• PROBLEM TO WORK ON
Each line of the records that holds the word "computer" should be copied out.

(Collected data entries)
-- Opening Marker --

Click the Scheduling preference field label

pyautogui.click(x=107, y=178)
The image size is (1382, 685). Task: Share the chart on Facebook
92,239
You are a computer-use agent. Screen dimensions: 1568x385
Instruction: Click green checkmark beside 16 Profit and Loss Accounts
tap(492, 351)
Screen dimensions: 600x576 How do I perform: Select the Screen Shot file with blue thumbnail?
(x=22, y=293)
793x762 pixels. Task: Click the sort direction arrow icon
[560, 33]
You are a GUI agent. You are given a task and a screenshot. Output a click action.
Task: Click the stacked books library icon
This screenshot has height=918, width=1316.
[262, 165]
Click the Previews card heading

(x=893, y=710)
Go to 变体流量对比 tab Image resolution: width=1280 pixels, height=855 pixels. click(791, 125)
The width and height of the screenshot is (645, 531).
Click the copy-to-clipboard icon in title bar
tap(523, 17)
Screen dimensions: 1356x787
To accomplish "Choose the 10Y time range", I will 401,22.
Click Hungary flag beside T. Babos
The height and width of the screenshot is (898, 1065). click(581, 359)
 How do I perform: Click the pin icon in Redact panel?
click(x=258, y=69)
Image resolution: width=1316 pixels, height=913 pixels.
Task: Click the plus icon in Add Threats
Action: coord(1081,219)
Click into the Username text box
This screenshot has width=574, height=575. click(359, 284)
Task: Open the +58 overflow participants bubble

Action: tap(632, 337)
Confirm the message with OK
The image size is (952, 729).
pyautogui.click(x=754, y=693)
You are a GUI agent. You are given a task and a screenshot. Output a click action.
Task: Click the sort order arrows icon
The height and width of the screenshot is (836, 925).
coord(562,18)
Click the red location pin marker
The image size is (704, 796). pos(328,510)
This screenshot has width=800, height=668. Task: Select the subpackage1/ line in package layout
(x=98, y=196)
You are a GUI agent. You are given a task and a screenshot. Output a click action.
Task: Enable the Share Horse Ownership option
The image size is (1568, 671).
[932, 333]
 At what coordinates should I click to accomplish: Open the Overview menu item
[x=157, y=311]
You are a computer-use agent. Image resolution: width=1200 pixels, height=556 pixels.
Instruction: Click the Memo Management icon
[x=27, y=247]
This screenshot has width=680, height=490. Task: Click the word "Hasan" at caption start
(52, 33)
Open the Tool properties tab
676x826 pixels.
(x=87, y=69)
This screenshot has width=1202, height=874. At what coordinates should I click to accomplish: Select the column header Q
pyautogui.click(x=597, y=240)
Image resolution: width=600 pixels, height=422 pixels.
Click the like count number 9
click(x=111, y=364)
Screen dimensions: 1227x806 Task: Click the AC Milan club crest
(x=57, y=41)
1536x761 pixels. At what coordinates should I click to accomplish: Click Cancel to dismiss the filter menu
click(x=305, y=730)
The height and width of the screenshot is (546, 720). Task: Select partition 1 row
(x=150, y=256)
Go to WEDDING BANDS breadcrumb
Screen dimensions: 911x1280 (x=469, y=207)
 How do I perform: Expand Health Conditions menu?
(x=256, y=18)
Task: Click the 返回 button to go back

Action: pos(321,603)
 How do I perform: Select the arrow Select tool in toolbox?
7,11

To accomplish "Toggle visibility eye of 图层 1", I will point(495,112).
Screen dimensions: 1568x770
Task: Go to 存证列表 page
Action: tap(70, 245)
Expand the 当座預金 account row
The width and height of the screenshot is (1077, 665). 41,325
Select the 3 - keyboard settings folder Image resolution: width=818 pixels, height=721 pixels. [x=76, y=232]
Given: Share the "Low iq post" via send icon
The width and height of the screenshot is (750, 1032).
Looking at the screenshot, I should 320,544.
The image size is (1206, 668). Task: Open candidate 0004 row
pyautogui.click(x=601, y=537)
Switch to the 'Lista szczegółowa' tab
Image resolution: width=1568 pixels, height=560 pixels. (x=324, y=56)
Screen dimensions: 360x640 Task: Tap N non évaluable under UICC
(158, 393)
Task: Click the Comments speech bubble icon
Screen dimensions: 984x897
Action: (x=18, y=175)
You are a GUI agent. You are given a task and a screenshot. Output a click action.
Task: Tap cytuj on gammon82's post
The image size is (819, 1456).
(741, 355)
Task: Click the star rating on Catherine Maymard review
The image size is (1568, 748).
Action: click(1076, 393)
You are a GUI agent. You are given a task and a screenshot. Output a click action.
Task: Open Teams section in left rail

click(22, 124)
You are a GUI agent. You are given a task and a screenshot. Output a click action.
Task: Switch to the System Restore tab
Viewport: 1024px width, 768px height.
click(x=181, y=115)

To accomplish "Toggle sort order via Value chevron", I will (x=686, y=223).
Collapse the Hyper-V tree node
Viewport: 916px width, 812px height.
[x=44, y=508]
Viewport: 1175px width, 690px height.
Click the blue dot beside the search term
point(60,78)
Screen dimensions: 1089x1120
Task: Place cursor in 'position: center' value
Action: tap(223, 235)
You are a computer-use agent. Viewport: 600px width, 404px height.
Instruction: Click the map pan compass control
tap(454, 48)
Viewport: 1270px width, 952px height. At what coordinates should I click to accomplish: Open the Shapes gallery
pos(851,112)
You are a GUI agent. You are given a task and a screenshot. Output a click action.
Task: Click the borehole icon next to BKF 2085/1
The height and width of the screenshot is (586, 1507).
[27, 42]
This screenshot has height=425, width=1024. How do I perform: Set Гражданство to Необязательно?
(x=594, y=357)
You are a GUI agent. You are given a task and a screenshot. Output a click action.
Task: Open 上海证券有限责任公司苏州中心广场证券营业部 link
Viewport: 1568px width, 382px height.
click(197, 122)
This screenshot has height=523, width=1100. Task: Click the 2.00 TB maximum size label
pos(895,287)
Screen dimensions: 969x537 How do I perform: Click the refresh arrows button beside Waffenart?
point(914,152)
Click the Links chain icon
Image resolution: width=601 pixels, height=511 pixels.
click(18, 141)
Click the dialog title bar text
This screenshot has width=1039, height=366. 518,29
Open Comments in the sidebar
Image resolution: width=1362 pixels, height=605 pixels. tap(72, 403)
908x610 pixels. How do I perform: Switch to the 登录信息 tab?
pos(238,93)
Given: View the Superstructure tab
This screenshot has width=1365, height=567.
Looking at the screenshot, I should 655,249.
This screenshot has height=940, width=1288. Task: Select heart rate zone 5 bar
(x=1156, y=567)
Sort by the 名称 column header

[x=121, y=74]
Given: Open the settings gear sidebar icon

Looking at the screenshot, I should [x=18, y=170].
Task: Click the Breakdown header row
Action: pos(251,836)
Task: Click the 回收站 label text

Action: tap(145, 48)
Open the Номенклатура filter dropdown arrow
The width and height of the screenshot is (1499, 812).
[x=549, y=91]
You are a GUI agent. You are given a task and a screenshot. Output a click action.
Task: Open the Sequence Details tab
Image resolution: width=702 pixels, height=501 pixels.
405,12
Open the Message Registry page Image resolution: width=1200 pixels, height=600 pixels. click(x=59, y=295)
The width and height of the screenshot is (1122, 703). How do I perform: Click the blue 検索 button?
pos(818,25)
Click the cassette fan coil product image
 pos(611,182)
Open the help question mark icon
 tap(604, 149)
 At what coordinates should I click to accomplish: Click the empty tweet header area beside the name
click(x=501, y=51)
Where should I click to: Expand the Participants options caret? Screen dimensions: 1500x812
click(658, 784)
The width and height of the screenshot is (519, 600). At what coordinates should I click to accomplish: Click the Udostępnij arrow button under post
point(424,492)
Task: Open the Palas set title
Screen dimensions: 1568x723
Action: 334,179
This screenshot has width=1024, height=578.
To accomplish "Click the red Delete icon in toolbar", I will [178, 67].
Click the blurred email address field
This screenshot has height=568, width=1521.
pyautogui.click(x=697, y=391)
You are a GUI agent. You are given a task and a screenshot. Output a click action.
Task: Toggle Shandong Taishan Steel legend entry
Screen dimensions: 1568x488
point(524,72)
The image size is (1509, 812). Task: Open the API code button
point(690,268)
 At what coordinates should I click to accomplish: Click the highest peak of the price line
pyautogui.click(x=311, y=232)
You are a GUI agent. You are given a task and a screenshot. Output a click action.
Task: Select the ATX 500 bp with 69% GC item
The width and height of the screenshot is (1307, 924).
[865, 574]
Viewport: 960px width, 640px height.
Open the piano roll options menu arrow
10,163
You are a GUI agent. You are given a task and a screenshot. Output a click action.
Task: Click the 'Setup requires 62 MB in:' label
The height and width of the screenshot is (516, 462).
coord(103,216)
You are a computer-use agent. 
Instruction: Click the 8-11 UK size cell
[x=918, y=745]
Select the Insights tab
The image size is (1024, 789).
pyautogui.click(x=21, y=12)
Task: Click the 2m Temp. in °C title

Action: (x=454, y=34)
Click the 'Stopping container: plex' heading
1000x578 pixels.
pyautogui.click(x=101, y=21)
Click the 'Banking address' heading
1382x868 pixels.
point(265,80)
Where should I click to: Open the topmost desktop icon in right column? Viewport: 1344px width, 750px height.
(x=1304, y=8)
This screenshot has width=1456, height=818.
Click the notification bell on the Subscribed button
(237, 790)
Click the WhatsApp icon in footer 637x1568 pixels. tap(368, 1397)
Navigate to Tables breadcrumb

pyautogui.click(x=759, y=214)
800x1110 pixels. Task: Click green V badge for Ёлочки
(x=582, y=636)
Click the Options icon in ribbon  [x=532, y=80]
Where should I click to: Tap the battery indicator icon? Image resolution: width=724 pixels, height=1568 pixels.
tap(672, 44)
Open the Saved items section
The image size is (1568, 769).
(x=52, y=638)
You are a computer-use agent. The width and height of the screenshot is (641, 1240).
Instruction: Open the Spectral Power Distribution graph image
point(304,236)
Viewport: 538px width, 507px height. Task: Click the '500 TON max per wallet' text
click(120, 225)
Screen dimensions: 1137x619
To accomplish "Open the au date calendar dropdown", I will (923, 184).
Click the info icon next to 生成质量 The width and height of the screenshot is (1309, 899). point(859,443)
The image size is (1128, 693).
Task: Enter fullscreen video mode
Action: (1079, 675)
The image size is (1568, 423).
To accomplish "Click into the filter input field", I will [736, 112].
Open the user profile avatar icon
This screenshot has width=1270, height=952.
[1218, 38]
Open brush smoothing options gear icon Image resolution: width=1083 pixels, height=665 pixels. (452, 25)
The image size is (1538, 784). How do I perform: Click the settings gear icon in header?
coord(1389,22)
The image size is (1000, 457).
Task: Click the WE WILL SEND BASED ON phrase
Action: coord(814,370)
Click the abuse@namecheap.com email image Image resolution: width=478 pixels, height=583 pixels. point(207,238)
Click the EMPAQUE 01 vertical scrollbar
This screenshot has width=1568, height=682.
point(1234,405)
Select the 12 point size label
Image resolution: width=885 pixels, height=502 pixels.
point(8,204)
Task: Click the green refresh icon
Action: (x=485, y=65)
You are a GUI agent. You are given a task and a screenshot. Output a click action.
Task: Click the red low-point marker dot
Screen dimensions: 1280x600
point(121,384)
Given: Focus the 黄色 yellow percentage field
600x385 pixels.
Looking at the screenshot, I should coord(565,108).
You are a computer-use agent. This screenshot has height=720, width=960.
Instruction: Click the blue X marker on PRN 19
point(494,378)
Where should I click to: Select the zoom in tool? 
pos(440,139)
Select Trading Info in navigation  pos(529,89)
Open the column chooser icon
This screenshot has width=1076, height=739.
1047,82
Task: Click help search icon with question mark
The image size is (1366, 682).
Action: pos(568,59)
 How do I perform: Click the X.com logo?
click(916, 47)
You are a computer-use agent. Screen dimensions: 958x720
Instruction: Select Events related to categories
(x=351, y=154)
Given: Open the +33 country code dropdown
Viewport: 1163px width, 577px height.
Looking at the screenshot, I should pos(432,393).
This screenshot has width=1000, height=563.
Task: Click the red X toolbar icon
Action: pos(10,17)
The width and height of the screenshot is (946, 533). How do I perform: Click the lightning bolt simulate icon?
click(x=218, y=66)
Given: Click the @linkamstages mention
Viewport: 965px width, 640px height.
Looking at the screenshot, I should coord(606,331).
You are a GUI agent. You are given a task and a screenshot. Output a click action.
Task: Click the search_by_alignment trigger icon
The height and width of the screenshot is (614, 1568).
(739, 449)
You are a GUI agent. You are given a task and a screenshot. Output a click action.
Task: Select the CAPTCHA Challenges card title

-- Closing Marker --

• RESULT
You are a computer-use agent. Screen dimensions: 1568x385
You are a computer-use agent. Image resolution: width=1200 pixels, height=556 pixels.
You are a computer-use agent. Viewport: 600px width, 404px height.
You are a computer-use agent. 
You are a computer-use agent. The width and height of the screenshot is (641, 1240).
You are a computer-use agent. This screenshot has height=720, width=960.
You are a computer-use agent. Screen dimensions: 958x720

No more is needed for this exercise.